Frederique Overdijk

Personal information
- Full name: Frederique CJ Overdijk
- Born: 12 April 2000 (age 26) Netherlands
- Batting: Right-handed
- Bowling: Right arm medium

International information
- National side: Netherlands (2019–present);
- ODI debut (cap 86): 22 August 2022 v Ireland
- Last ODI: 12 August 2024 v Scotland
- T20I debut (cap 40): 8 August 2019 v Ireland
- Last T20I: 16 August 2024 v Scotland

Career statistics
| Competition | WODI | WT20I |
| Matches | 13 | 37 |
| Runs scored | 224 | 162 |
| Batting average | 20.36 | 7.72 |
| 100s/50s | 0/0 | 0/0 |
| Top score | 47* | 25 |
| Balls bowled | 288 | 393 |
| Wickets | 9 | 27 |
| Bowling average | 28.00 | 14.66 |
| 5 wickets in innings | 0 | 1 |
| 10 wickets in match | 0 | 0 |
| Best bowling | 3/39 | 7/3 |
| Catches/stumpings | 2/– | 6/– |
- Source: Cricinfo, 22 August 2024

= Frederique Overdijk =

Dutch cricketer (born 2000)

Frederique CJ Overdijk (born 12 April 2000) is a Dutch cricketer. She is best known for her right-arm medium bowling.

==Career==
In August 2019, Overdijk was named in the Dutch Women's Twenty20 International (WT20I) squad for the 2019 Netherlands Women's Quadrangular Series. Overdijk made her WT20I debut for the Netherlands, against Ireland, on 8 August 2019. Later the same month, Overdijk was named in the Dutch squad for the 2019 ICC Women's World Twenty20 Qualifier tournament in Scotland.

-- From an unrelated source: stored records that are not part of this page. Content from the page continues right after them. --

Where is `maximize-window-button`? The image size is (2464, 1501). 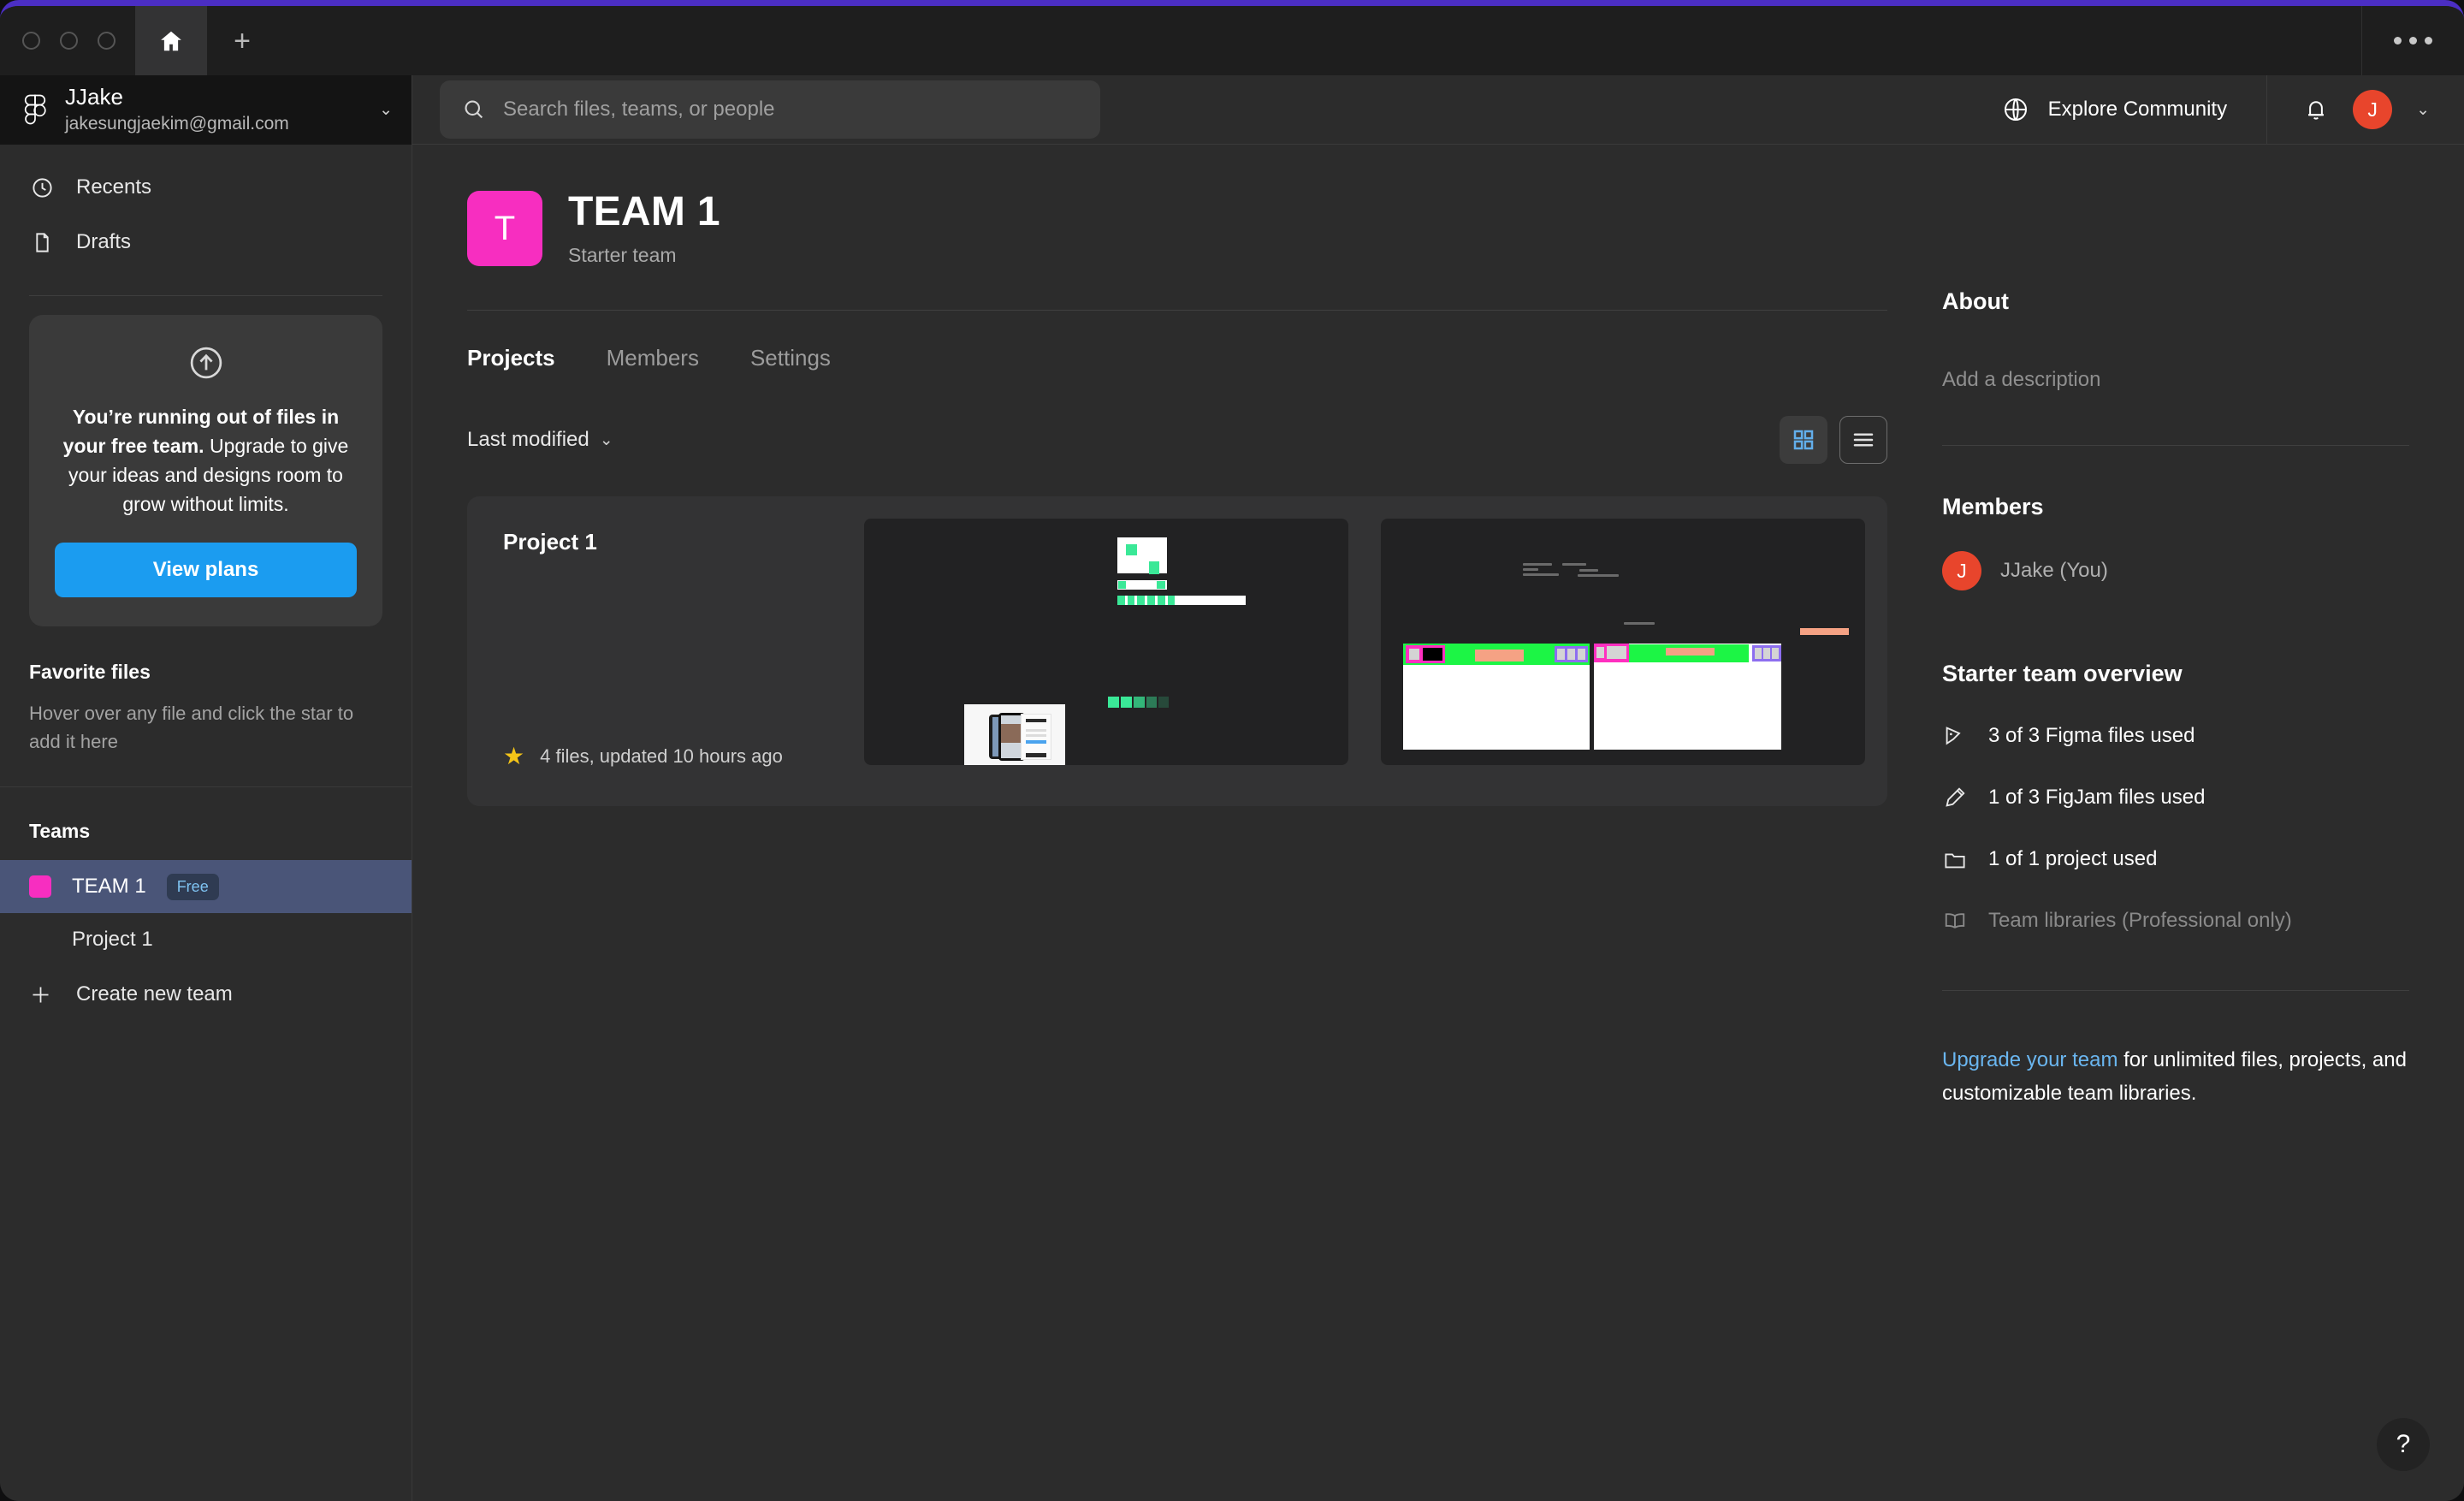 maximize-window-button is located at coordinates (107, 41).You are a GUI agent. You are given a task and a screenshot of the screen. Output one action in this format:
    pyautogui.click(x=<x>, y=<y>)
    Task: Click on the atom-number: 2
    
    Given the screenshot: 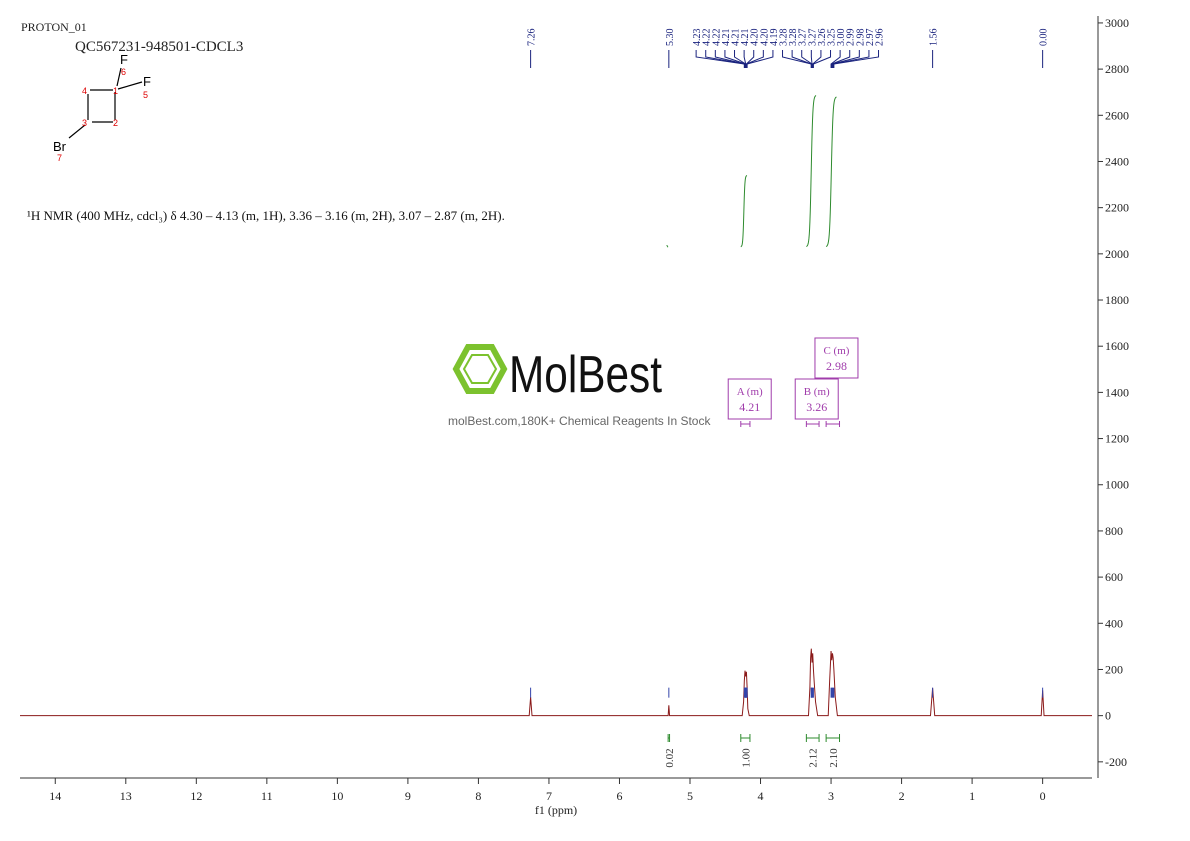 What is the action you would take?
    pyautogui.click(x=116, y=123)
     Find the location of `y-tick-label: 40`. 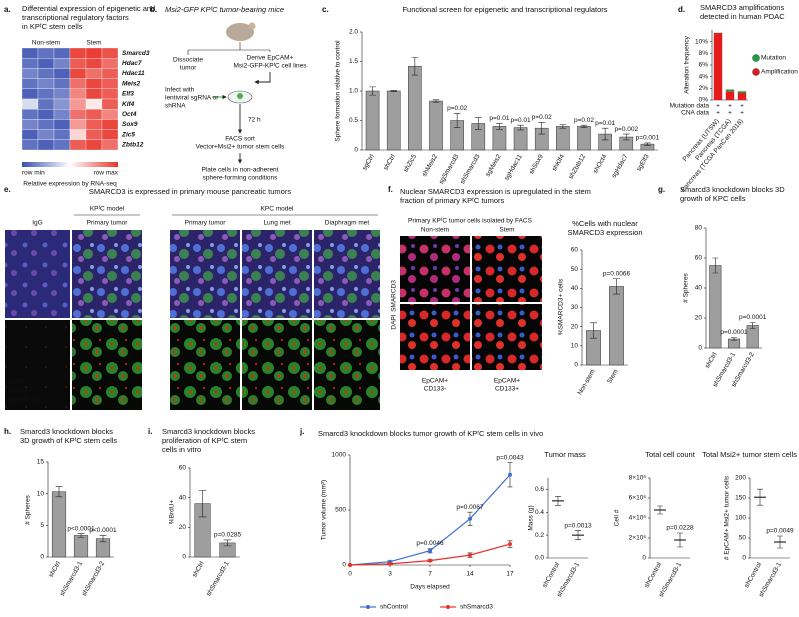

y-tick-label: 40 is located at coordinates (183, 498).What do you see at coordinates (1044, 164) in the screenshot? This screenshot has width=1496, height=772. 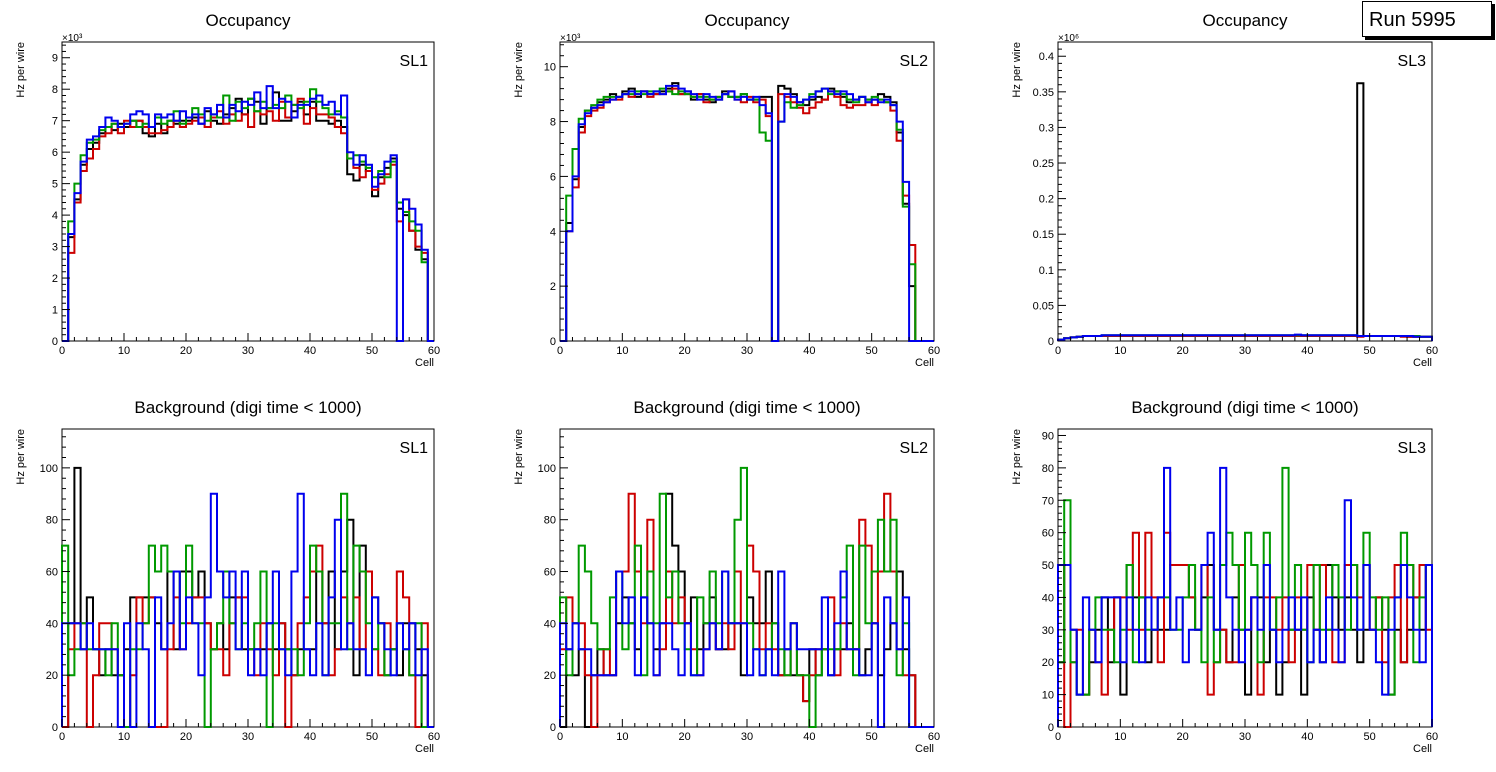 I see `y-tick-label: 0.25` at bounding box center [1044, 164]. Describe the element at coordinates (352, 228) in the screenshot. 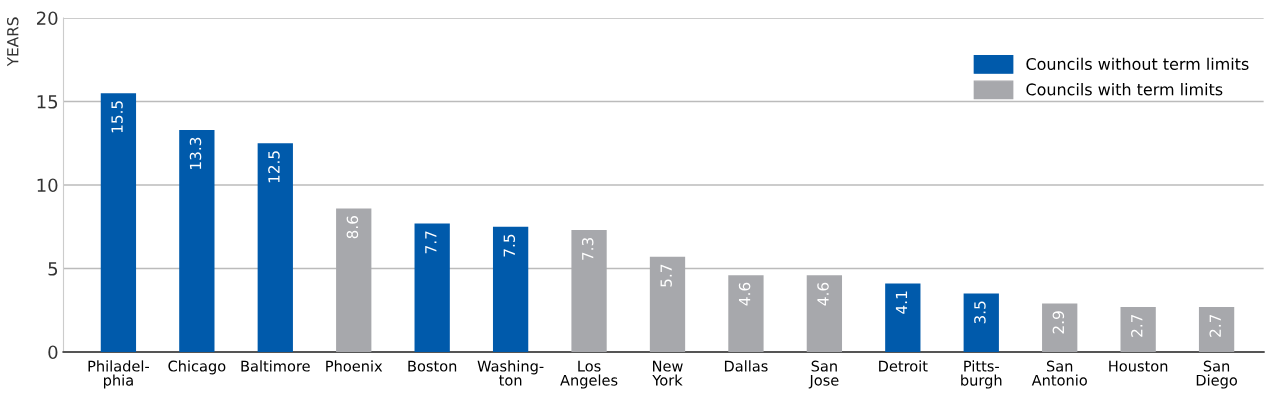

I see `data-label: 8.6` at that location. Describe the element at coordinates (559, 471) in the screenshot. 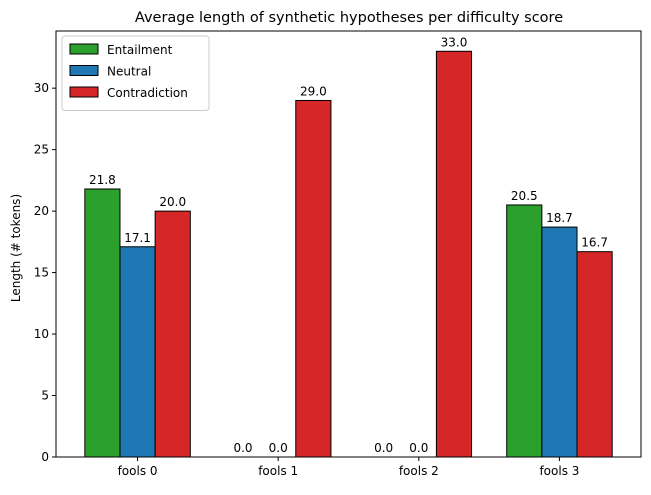

I see `x-tick-label: fools 3` at that location.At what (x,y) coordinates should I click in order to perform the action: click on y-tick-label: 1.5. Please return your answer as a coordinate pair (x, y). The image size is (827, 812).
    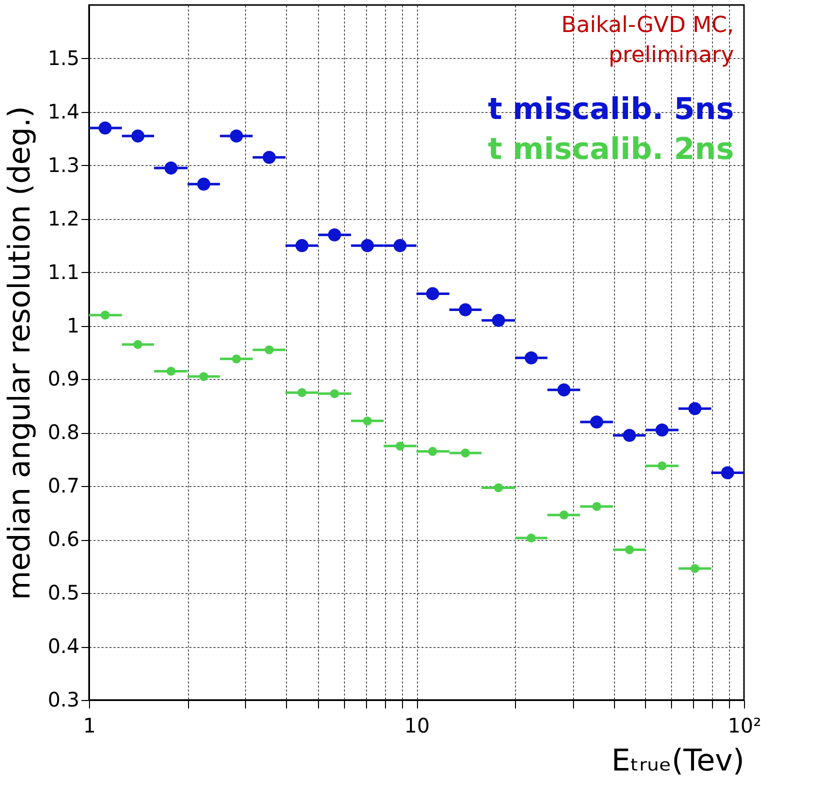
    Looking at the image, I should click on (64, 58).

In August 2021, Overdijk was named in the Dutch squad for the 2021 ICC Women's T20 World Cup Europe Qualifier. In the Netherlands' second match of the tournament, against France, Overdijk became the first bowler, male or female, to take seven wickets in a T20I match, taking seven wickets for three runs in the four overs she bowled. Her record breaking figures were equalled in October 2022, by Alison Stocks for Argentina against Peru.

In October 2021, she was named in the Dutch team for the 2021 Women's Cricket World Cup Qualifier tournament in Zimbabwe.